Missionary pilot Nate Saint had located the tribe in circling the Amazon Basin jungle. Wishing to establish contact, Saint hoped a slow, circular flying pattern would allow him to stabilize a long rope and basket dropped from the airplane down to the tribe. A difficult maneuver, it worked, and over 11 weeks in late 1955, Saint and fellow missionaries Jim Elliot, Peter Fleming, Ed McCully and Roger Youderian lowered gifts to the Waodani. When the Waodani returned the favor by sending a bird up in the basket, the missionaries sensed opportunity.
On Jan. 7, 1956, the five men left their young wives at base camp and landed their plane on a sandbar near the Waodani, making face-to-face contact for the first time. The next day, the tribesmen speared them dead.
The killings made worldwide news at the time.
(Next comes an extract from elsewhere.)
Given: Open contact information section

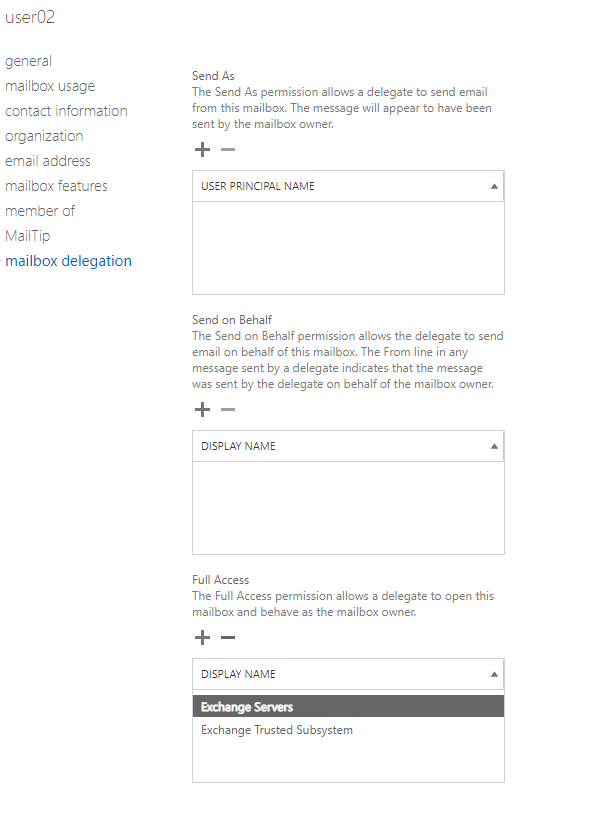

Life magazine devoted a spread to the story on Jan. 30, 1956, and a 1957 book, “The Gates of Splendor,” brought the story to millions of readers from the Christian perspective of Elisabeth Elliot, who was widowed by the killings.
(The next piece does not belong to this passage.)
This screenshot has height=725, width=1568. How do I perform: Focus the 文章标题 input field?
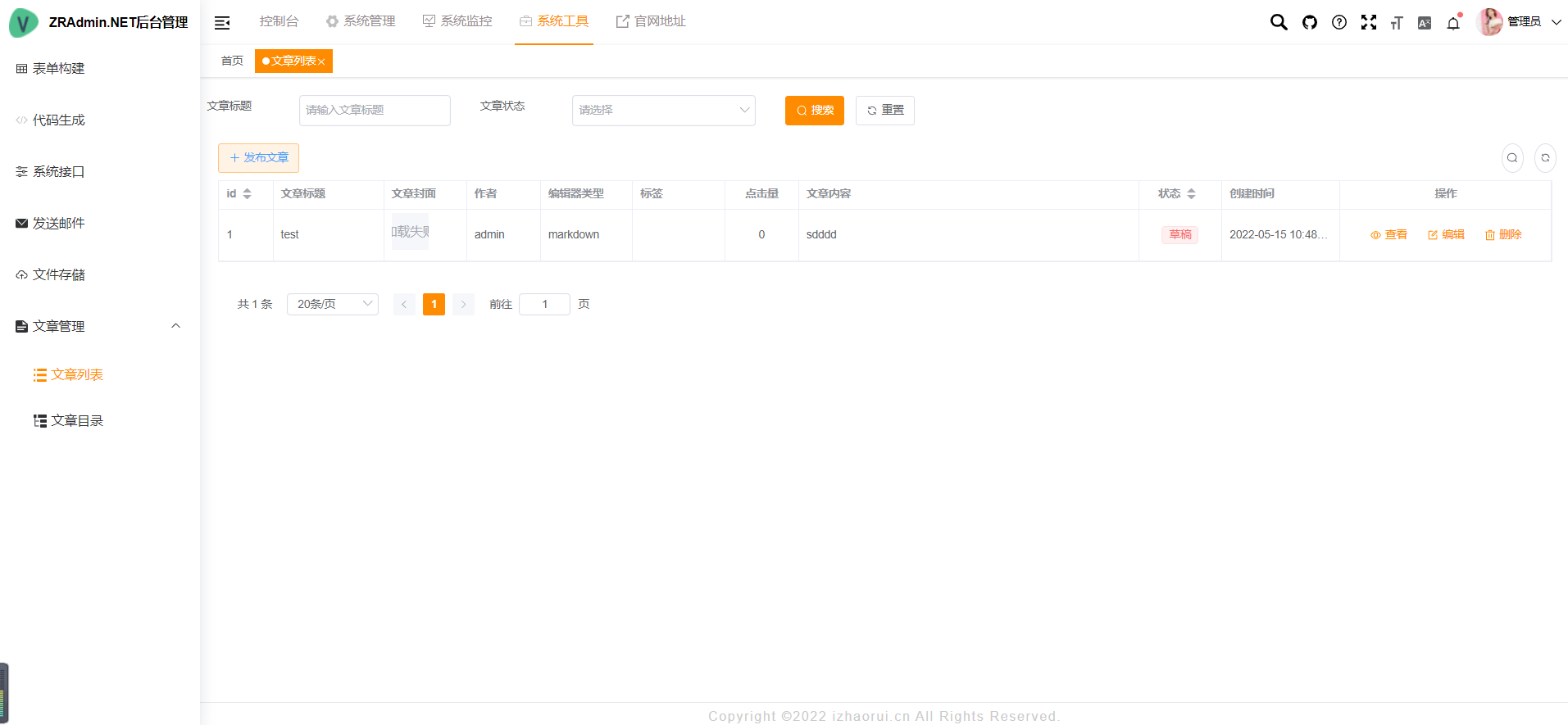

Almost 50 years later, the tale — with updated material chronicling the tribe’s radical change — has been retold in a 40-minute documentary, “Beyond the Gates of Splendor,” available free of charge to churches, schools and para-church organizations.
A full-length, 90-minute version of the documentary debuted on the big screen in a handful of cities this year and will be available in retail stores on DVD in September, said Randy Swanson, a spokesman for Every Tribe Entertainment (www.everytribe.com), the company that produced it.
The documentary precedes a full-length theatrical movie, “End of the Spear,” which is in final production and will debut in theaters in early 2006 near the 50th anniversary of the killings, Swanson said.
The documentary focuses on the missionaries and their families, the Waodani tribesmen and the unlikely story of courage and redemption when two of the missionaries’ widows and one of the missionaries’ sisters and — years later –— the son, daughter-in-law and grandchildren of Nate Saint settle among the tribe.